Task to carry out
Transcribe exactly, and only, the lines running from the one with "The height and width of the screenshot is (505, 457)." to the end of the entries below, both included, without any pictures.

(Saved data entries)
-=-=-

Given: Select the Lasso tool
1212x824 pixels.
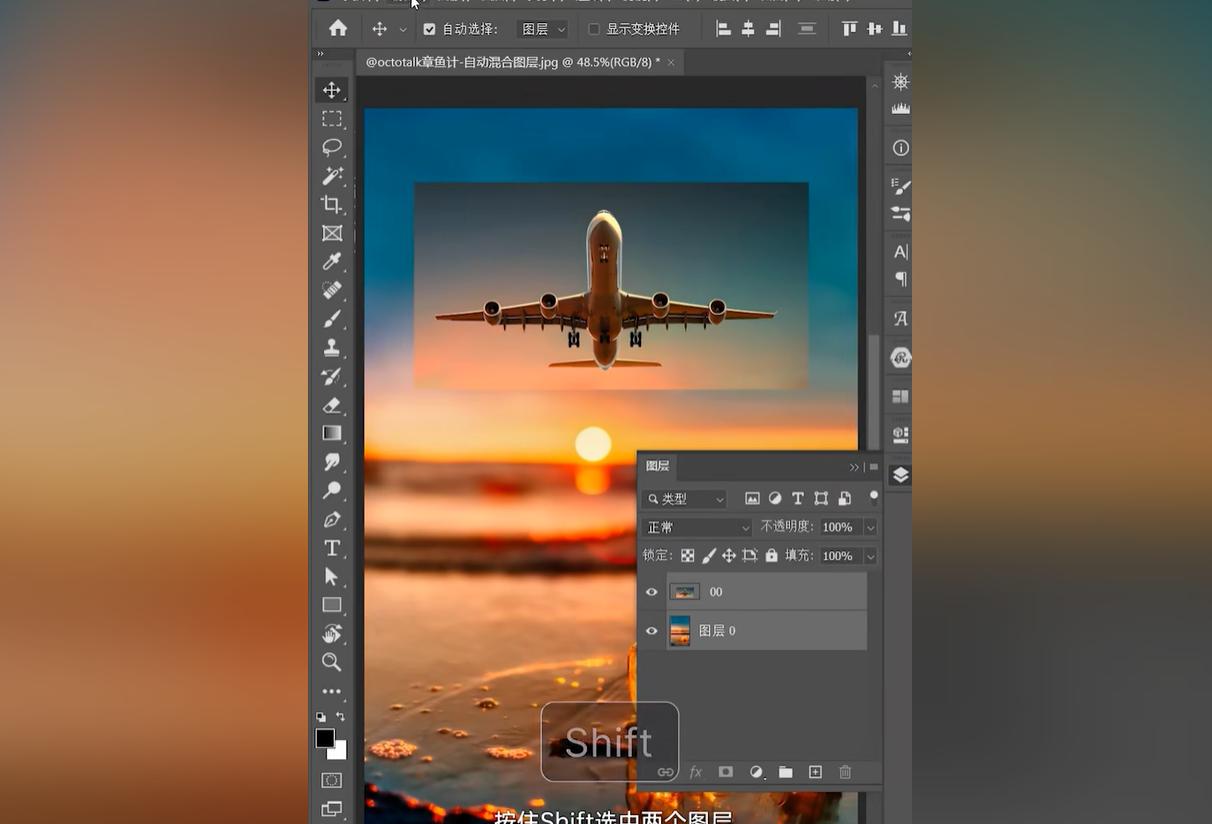Looking at the screenshot, I should tap(332, 147).
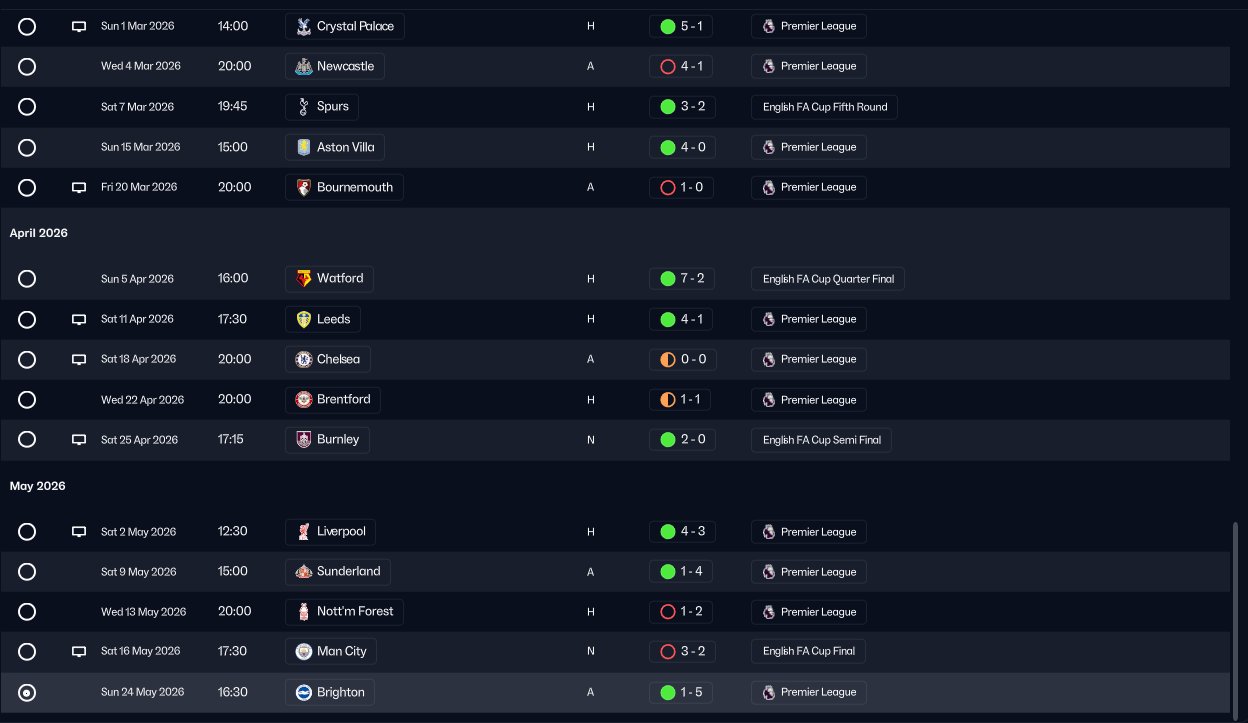The width and height of the screenshot is (1248, 723).
Task: Open the 7 - 2 result against Watford
Action: [x=681, y=278]
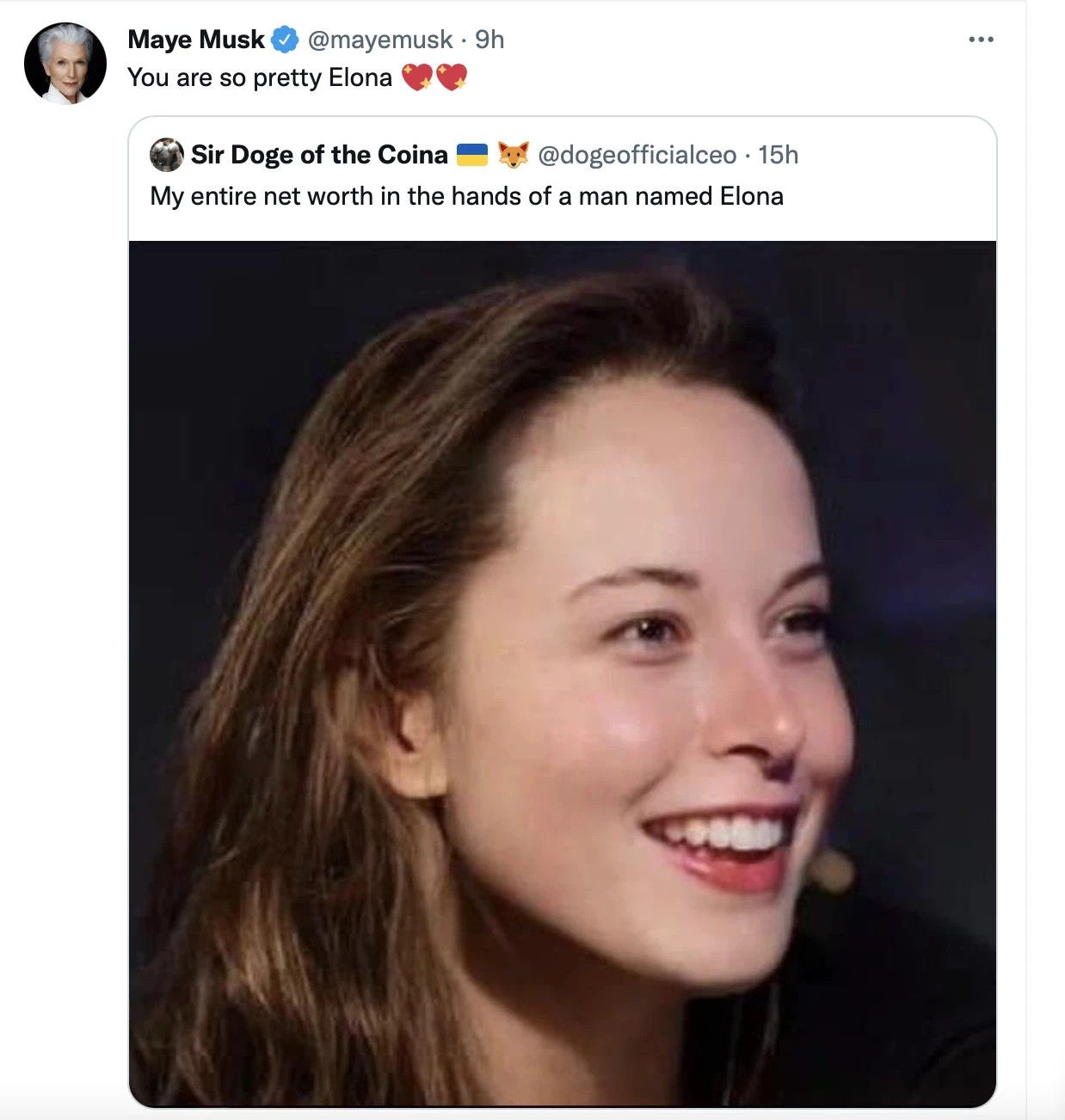
Task: Click the Sir Doge of the Coina name
Action: 319,155
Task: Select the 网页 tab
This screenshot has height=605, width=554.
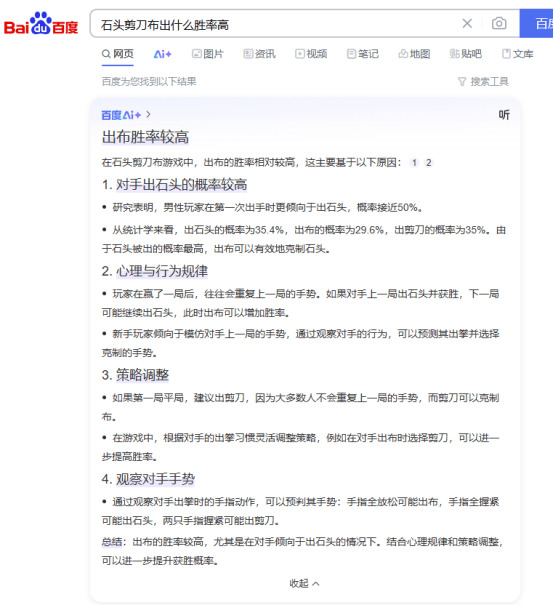Action: (118, 54)
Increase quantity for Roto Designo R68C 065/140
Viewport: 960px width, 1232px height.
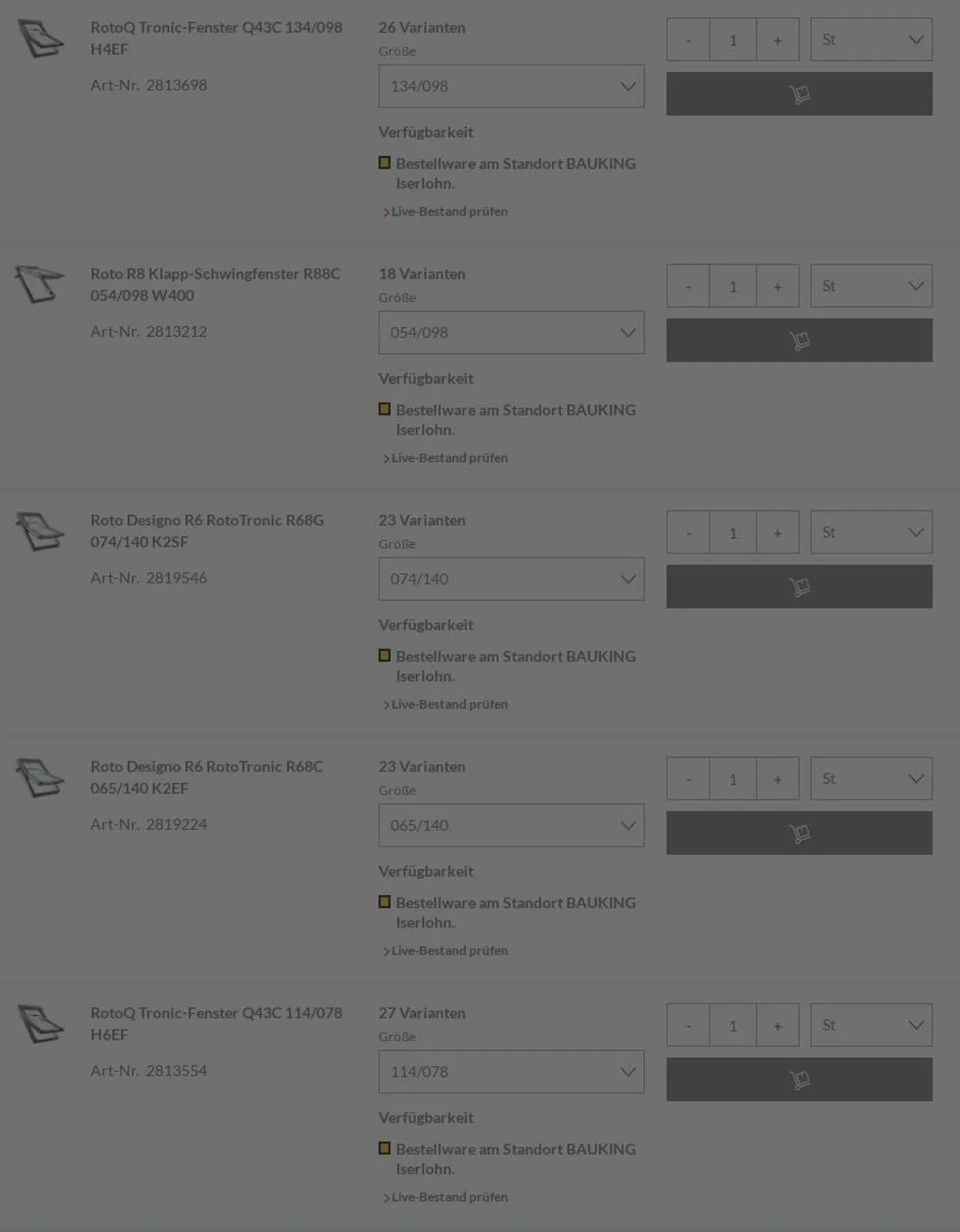tap(777, 779)
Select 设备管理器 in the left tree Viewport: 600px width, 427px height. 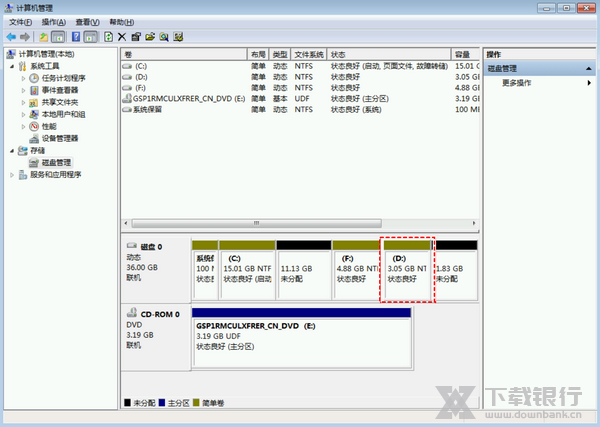pos(59,138)
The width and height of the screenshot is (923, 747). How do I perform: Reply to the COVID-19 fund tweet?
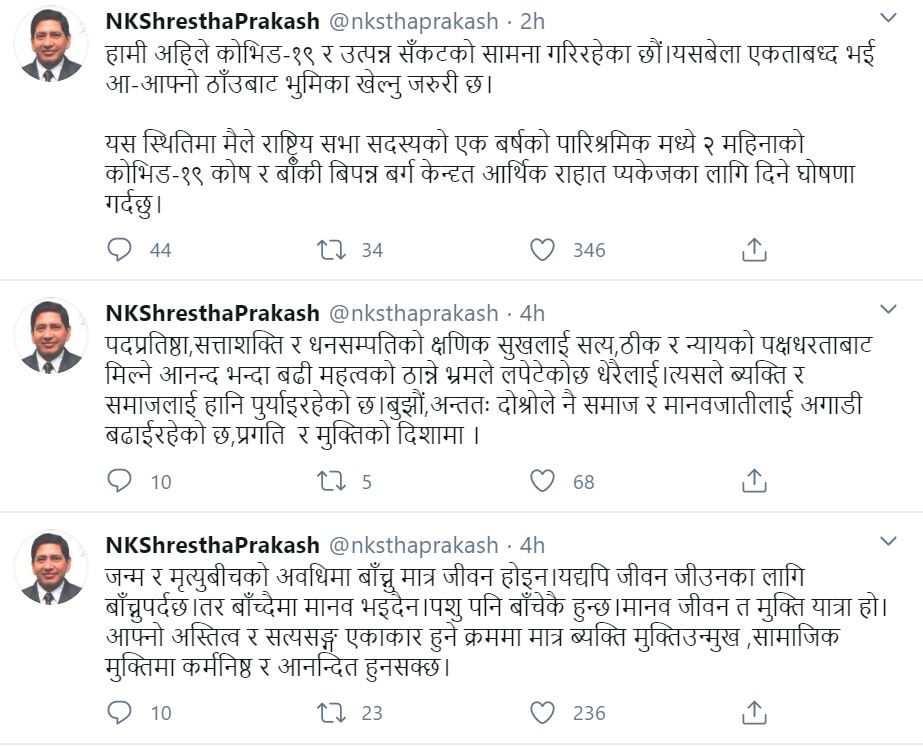119,250
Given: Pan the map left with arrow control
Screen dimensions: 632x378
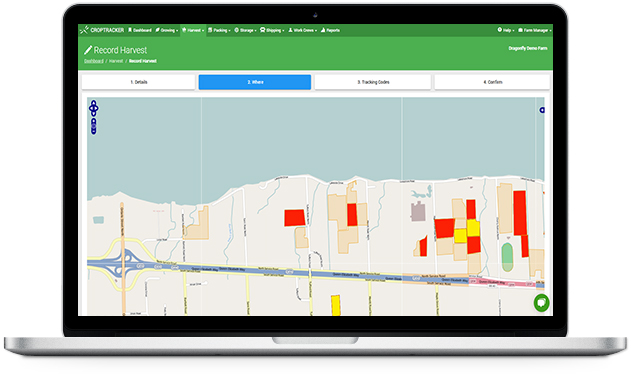Looking at the screenshot, I should click(x=91, y=108).
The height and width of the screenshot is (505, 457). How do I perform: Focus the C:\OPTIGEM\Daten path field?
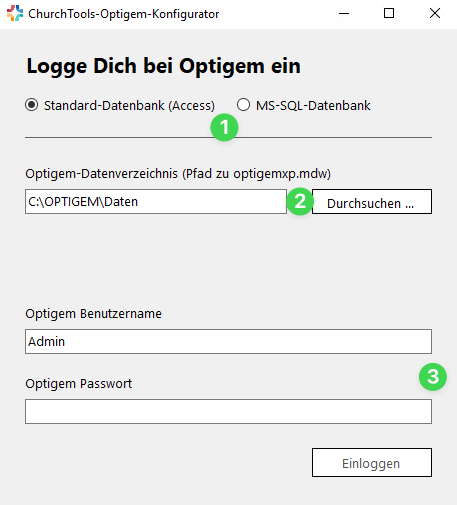coord(156,202)
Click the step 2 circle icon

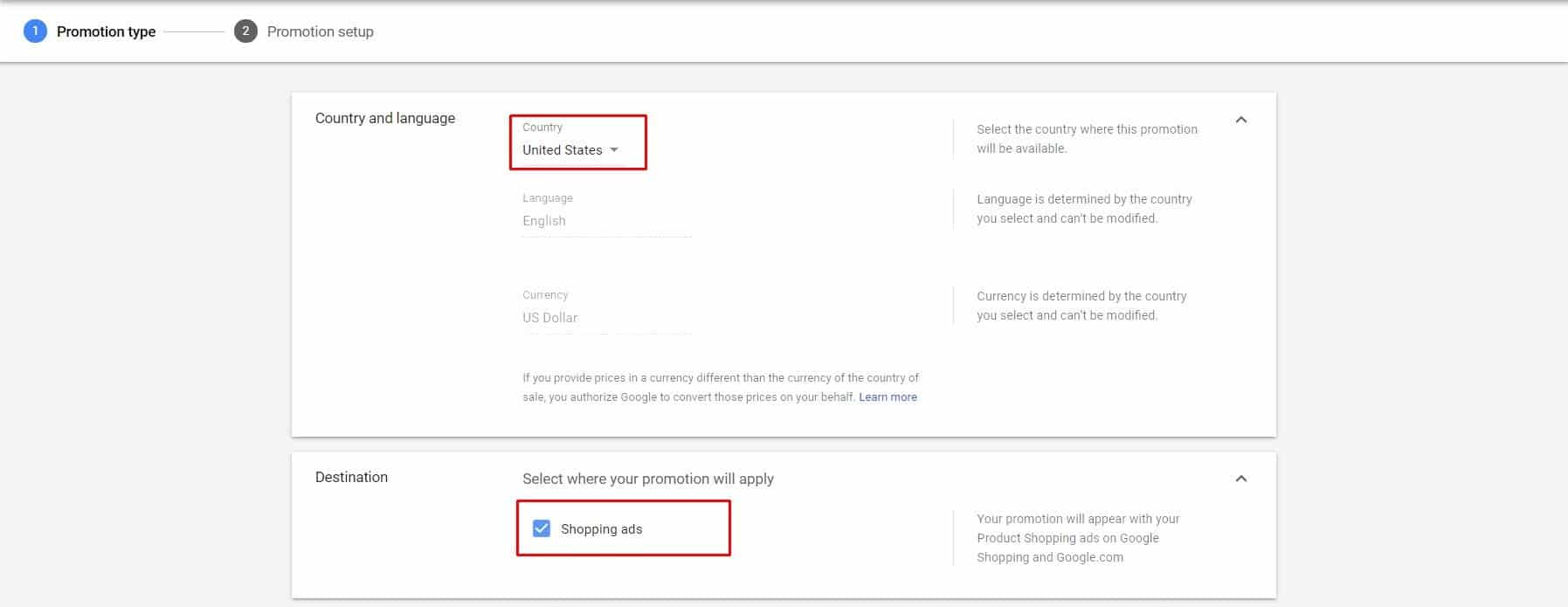(x=245, y=31)
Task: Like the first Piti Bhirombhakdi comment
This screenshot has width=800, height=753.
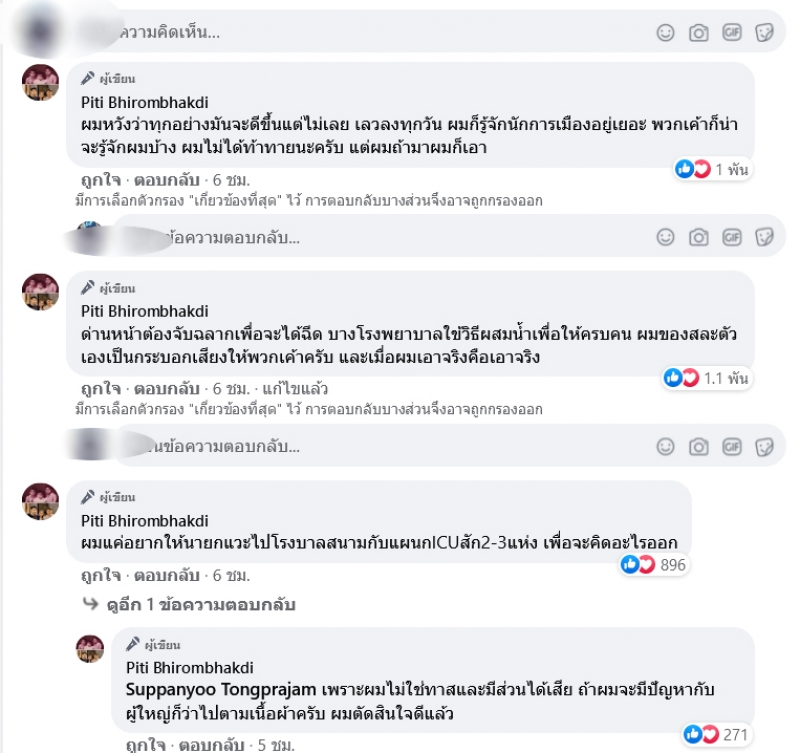Action: point(101,180)
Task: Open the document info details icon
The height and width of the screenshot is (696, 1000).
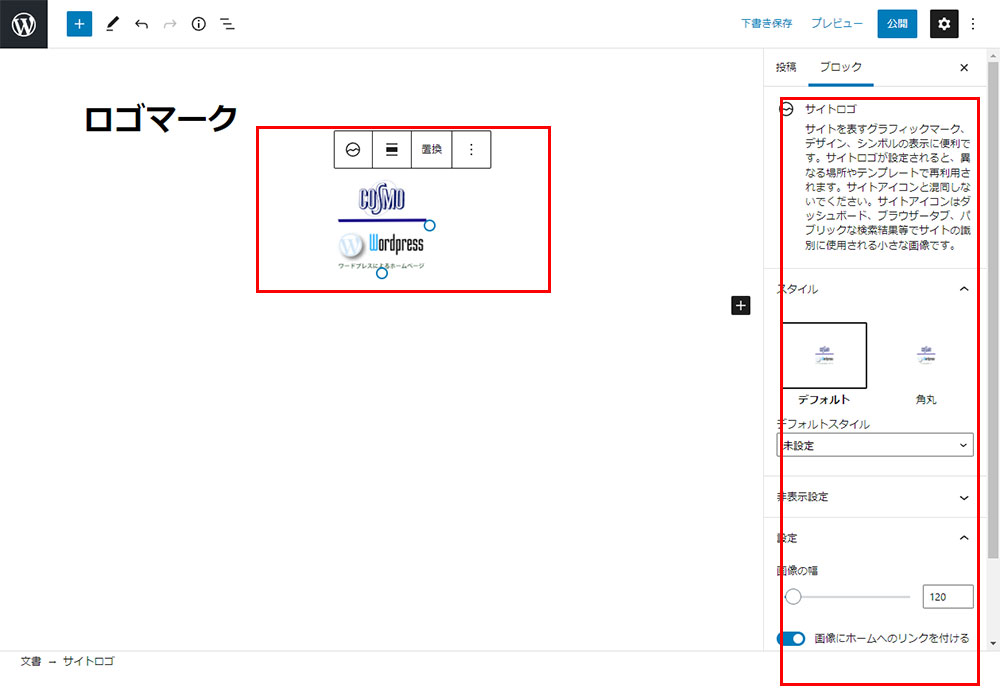Action: (x=198, y=24)
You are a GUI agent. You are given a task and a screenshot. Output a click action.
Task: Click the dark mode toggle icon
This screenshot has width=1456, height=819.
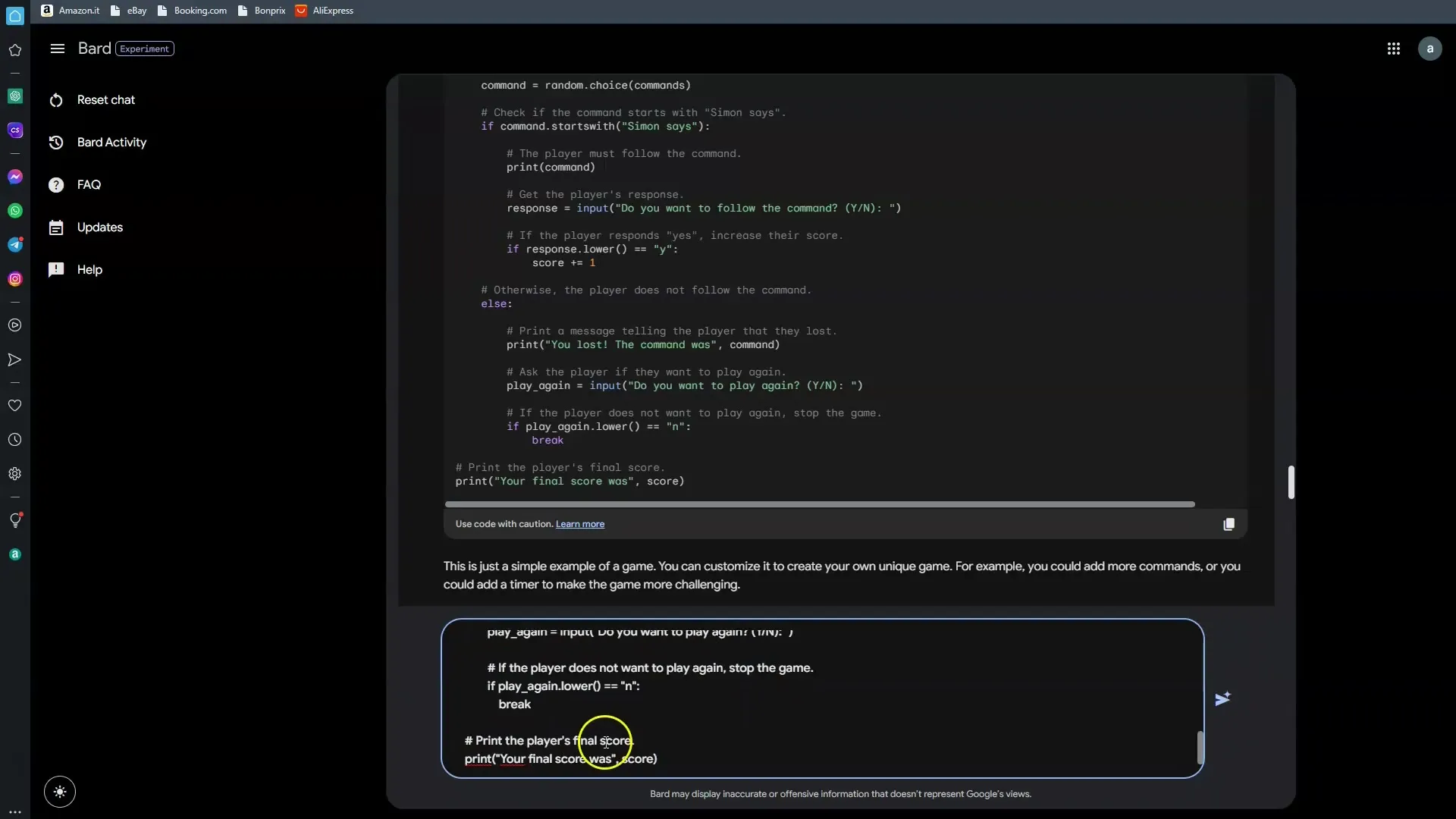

-=-=-

Exercise solution
The height and width of the screenshot is (505, 457). How do I perform: Focus the C:\OPTIGEM\Daten path field?
coord(156,202)
Click the step 2 circle icon

(x=245, y=31)
Task: Like the first Piti Bhirombhakdi comment
This screenshot has width=800, height=753.
Action: point(101,180)
Task: Open the document info details icon
The height and width of the screenshot is (696, 1000).
Action: (x=198, y=24)
You are a GUI agent. You are given a task and a screenshot. Output a click action.
Task: Click the dark mode toggle icon
This screenshot has width=1456, height=819.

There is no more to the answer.